RECORDS FOR PROCESSING:
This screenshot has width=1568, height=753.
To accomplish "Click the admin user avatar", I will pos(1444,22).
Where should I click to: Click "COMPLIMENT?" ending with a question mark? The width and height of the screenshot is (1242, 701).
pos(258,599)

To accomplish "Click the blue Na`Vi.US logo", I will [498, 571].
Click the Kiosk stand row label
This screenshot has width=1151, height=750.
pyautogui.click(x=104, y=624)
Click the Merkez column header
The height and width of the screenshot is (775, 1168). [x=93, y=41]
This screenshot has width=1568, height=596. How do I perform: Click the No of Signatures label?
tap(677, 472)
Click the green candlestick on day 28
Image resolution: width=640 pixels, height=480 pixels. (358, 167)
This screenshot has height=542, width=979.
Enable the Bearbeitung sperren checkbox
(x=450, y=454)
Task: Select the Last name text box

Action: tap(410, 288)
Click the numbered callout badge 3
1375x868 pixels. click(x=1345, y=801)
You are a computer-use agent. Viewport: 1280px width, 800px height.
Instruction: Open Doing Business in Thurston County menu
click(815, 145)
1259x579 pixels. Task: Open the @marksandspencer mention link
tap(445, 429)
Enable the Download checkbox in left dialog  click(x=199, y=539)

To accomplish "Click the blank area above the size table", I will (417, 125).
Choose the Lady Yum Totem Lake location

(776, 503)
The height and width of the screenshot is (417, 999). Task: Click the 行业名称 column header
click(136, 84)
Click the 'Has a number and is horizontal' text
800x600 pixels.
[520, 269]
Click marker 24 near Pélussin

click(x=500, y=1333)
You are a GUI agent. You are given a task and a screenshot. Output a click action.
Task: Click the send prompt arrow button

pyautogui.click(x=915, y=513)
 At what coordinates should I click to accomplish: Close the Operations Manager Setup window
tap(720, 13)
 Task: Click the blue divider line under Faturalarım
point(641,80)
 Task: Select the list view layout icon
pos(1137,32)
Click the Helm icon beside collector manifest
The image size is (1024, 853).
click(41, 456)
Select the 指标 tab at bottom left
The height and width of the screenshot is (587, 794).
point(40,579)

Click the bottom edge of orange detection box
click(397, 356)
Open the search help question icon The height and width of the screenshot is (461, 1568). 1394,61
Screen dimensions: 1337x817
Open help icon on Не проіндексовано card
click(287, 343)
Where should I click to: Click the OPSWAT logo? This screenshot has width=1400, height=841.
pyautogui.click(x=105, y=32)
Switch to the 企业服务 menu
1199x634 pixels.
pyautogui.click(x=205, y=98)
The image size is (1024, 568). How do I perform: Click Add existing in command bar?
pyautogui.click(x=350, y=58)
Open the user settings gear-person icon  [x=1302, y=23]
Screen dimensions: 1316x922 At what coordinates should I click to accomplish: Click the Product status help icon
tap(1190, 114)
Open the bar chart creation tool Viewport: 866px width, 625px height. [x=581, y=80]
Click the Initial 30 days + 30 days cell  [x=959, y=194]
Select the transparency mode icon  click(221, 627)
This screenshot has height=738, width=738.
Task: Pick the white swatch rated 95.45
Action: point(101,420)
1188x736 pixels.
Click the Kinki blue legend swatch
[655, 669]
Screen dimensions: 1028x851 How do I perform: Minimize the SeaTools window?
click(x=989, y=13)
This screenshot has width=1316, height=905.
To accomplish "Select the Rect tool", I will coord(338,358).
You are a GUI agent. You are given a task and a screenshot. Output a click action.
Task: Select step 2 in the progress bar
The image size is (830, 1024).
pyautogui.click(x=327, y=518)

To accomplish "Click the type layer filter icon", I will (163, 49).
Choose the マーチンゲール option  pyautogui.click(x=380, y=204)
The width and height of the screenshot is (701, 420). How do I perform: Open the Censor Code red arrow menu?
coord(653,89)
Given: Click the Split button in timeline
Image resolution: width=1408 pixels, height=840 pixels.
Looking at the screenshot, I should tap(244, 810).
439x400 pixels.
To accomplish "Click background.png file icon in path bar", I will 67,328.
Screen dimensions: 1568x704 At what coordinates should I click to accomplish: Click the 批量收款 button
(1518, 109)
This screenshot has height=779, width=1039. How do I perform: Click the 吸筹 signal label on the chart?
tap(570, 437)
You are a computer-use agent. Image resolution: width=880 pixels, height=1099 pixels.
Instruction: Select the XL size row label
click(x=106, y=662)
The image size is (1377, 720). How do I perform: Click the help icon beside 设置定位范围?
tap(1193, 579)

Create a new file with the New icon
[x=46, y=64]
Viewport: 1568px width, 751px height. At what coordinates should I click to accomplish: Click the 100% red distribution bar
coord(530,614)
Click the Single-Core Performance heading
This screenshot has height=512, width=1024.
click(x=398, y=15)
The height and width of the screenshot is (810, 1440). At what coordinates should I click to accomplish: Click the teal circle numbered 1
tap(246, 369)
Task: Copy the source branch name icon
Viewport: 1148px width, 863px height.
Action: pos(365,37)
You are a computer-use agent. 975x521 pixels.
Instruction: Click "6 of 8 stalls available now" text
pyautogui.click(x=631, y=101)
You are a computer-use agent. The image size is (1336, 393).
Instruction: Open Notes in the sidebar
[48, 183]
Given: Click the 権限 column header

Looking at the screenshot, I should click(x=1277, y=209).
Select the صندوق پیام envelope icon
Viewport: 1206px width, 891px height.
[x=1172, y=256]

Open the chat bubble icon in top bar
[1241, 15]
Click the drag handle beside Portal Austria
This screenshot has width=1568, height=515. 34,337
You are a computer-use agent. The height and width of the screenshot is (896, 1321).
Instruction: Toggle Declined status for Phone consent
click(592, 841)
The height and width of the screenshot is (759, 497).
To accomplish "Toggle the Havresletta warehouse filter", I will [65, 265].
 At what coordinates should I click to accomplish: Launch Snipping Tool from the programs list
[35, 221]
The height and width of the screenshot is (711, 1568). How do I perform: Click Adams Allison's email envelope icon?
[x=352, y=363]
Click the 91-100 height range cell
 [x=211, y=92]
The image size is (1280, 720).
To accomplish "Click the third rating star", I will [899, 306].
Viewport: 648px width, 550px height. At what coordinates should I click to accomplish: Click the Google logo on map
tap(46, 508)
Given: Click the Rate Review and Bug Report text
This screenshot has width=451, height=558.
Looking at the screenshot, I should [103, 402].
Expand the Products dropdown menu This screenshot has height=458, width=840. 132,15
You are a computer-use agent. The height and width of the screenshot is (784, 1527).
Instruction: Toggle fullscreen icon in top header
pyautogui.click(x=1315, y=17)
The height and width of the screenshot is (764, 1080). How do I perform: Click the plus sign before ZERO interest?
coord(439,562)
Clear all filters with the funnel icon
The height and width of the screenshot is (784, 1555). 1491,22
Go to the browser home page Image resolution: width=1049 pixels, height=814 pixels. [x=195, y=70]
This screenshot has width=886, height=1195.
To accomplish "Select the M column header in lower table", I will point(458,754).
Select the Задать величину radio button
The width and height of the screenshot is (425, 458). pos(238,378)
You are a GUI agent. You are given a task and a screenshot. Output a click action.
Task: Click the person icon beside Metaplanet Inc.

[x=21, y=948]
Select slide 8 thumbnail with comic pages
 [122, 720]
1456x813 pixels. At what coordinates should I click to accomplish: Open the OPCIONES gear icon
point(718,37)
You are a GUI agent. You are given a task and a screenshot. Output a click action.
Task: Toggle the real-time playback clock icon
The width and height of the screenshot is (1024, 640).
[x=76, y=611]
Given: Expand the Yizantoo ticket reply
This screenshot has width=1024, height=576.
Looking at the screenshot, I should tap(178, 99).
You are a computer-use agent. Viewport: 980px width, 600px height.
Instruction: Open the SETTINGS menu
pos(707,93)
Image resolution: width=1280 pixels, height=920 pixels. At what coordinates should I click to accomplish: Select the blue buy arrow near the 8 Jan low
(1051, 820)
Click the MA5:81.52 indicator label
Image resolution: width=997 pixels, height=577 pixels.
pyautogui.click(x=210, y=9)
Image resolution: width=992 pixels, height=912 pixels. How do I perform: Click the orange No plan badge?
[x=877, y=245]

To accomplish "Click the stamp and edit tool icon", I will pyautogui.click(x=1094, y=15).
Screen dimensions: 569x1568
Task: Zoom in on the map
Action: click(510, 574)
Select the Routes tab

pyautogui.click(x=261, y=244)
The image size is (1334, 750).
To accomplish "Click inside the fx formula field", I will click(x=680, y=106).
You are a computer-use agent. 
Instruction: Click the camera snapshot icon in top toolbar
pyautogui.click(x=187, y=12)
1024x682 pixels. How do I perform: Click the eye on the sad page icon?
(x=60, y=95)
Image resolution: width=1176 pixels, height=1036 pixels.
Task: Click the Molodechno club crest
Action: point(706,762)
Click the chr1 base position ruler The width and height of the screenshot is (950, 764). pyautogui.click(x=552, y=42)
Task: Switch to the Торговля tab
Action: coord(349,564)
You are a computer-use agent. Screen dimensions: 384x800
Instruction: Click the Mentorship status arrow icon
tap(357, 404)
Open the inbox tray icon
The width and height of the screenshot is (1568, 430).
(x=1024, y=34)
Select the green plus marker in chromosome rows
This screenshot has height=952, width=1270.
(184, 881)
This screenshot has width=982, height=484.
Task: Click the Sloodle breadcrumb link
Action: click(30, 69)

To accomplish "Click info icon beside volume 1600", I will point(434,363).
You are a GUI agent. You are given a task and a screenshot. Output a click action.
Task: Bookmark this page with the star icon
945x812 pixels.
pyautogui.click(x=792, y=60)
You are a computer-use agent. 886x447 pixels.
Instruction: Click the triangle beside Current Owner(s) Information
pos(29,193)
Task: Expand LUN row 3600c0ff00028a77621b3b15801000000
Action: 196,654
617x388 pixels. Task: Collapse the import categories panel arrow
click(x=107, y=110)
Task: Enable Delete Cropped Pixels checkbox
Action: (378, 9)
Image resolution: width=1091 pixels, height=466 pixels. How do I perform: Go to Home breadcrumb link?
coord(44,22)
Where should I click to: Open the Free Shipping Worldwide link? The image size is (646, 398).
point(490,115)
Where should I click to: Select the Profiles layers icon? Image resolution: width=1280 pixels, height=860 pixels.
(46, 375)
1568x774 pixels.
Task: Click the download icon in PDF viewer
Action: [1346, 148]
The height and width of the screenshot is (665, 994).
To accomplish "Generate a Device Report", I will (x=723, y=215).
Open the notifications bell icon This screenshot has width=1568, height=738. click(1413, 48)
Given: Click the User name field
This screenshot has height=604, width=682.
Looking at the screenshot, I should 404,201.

TASK DIRECTIONS: Could you retype exactly the lines above, starting at the line that contains "The image size is (830, 1024)." and ending at the line that contains "Choose the マーチンゲール", and nothing more?

OUTPUT:
The image size is (830, 1024).
pyautogui.click(x=327, y=518)

To accomplish "Click the type layer filter icon", I will (163, 49).
Choose the マーチンゲール option  pyautogui.click(x=380, y=204)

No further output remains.